• _CONSIGNE_
Dans la proposition de résolution, reprenez le passage qui s'ouvre sur les mots contenant « PROPOSITION DE RÉSOLUTION » et se clôt sur « 31 du Règlement.) », en renommant « coopération militaire » en « partenariat militaire ».

===== EXTRAIT DU TEXTE =====

PROPOSITION DE RÉSOLUTION
tendant à la création d’une commission d’enquête visant à renforcer l’effectivité du contrôle parlementaire sur l’action gouvernementale en matière d’exportations d’armements et de coopération militaire,
(Renvoyée à la commission de la défense nationale et des forces armées, à défaut de constitution d’une commission spéciale dans les délais prévus par les articles 30 et 31 du Règlement.)

===== JEU DE DONNÉES =====

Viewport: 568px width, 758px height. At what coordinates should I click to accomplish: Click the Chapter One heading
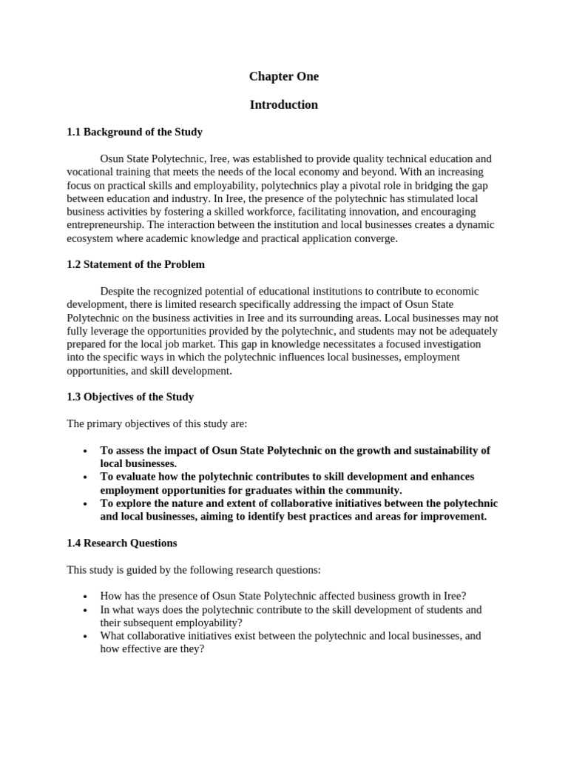pos(283,76)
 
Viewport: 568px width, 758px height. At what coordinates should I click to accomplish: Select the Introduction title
pos(283,105)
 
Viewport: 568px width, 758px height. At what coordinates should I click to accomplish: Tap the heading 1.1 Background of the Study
pos(135,133)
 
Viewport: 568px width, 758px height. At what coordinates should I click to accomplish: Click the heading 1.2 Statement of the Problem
pos(136,264)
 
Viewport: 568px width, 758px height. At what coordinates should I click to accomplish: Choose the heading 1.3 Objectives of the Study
pos(130,397)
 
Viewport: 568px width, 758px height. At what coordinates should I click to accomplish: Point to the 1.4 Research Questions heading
pos(122,543)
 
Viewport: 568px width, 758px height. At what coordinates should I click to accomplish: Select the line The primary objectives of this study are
pos(157,423)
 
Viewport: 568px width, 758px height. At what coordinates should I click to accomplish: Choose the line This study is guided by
pos(195,569)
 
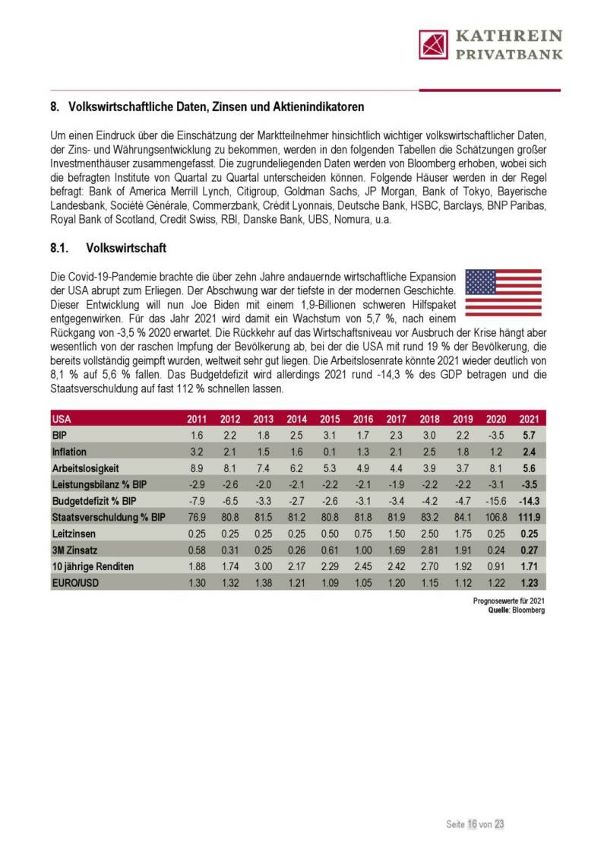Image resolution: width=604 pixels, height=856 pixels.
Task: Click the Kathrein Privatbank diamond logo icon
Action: tap(434, 44)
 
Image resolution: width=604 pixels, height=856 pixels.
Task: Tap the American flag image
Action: tap(503, 292)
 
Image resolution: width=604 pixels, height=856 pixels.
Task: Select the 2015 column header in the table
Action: tap(330, 419)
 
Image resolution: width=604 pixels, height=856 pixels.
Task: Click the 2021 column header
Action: tap(529, 419)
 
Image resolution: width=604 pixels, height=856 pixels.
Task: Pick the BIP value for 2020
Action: tap(495, 436)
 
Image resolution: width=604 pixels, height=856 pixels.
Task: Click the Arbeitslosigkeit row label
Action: tap(86, 469)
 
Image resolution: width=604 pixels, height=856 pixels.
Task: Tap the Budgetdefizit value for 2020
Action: tap(495, 502)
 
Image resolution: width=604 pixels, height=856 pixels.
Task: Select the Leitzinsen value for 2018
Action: tap(429, 534)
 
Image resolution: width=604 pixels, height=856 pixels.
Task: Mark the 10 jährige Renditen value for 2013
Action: tap(263, 567)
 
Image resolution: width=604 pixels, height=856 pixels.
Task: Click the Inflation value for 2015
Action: tap(330, 452)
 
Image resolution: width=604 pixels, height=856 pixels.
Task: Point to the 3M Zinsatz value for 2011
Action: tap(196, 550)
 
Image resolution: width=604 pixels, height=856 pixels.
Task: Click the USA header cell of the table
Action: tap(62, 419)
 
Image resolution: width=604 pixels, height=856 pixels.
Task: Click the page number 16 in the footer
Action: tap(472, 823)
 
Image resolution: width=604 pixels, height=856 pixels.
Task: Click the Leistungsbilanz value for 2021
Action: tap(529, 485)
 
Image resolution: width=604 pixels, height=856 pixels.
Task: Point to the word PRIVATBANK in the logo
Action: tap(508, 54)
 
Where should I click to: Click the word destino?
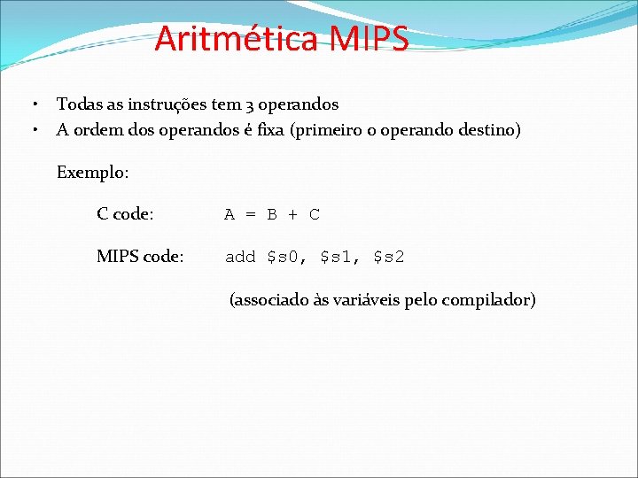[x=489, y=130]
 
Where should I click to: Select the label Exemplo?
[x=92, y=173]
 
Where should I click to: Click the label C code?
[x=125, y=214]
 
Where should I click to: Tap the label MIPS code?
[x=140, y=257]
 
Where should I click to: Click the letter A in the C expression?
[x=230, y=214]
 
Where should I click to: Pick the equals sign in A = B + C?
[x=251, y=214]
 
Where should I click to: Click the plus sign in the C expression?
[x=293, y=214]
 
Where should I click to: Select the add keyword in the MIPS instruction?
[x=240, y=257]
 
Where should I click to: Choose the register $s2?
[x=388, y=258]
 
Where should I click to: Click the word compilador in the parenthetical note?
[x=491, y=299]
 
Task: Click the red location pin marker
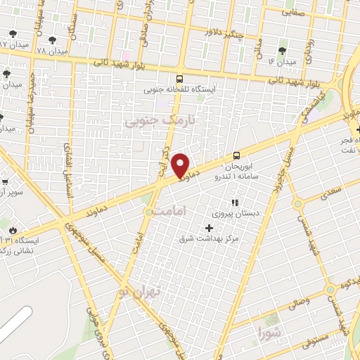[x=181, y=166]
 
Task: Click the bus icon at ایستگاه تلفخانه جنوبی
[x=179, y=79]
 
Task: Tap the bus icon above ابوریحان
[x=236, y=156]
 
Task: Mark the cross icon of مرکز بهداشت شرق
[x=208, y=228]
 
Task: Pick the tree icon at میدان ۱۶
[x=283, y=51]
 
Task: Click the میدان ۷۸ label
[x=51, y=51]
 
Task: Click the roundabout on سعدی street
[x=297, y=204]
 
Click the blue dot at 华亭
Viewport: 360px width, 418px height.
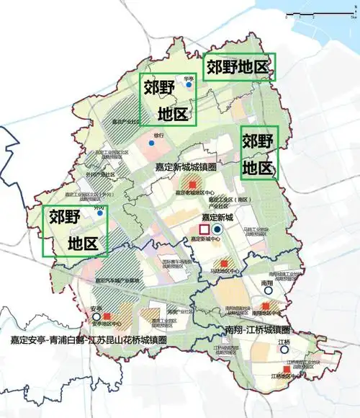pyautogui.click(x=189, y=85)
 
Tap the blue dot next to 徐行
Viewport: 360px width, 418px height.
pyautogui.click(x=150, y=143)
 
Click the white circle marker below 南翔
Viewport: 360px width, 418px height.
pyautogui.click(x=267, y=293)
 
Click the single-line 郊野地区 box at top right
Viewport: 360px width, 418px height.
pyautogui.click(x=238, y=67)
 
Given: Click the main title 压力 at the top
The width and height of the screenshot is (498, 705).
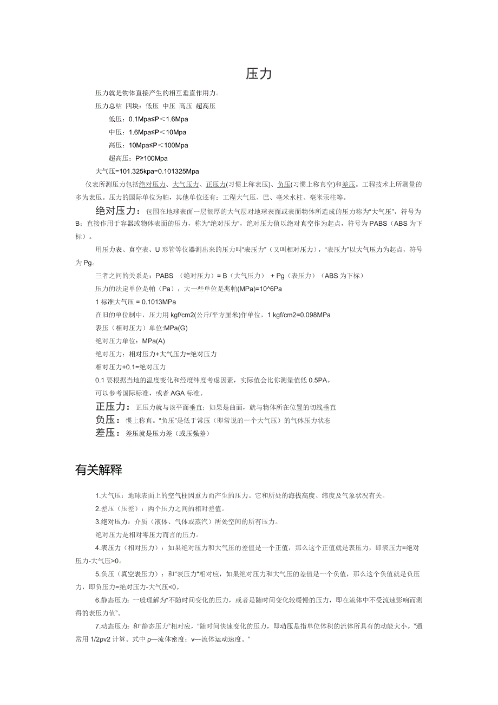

=====

• _RÉPONSE CI-APRÈS_
PROPOSITION DE RÉSOLUTION
tendant à la création d’une commission d’enquête visant à renforcer l’effectivité du contrôle parlementaire sur l’action gouvernementale en matière d’exportations d’armements et de partenariat militaire,
(Renvoyée à la commission de la défense nationale et des forces armées, à défaut de constitution d’une commission spéciale dans les délais prévus par les articles 30 et 31 du Règlement.)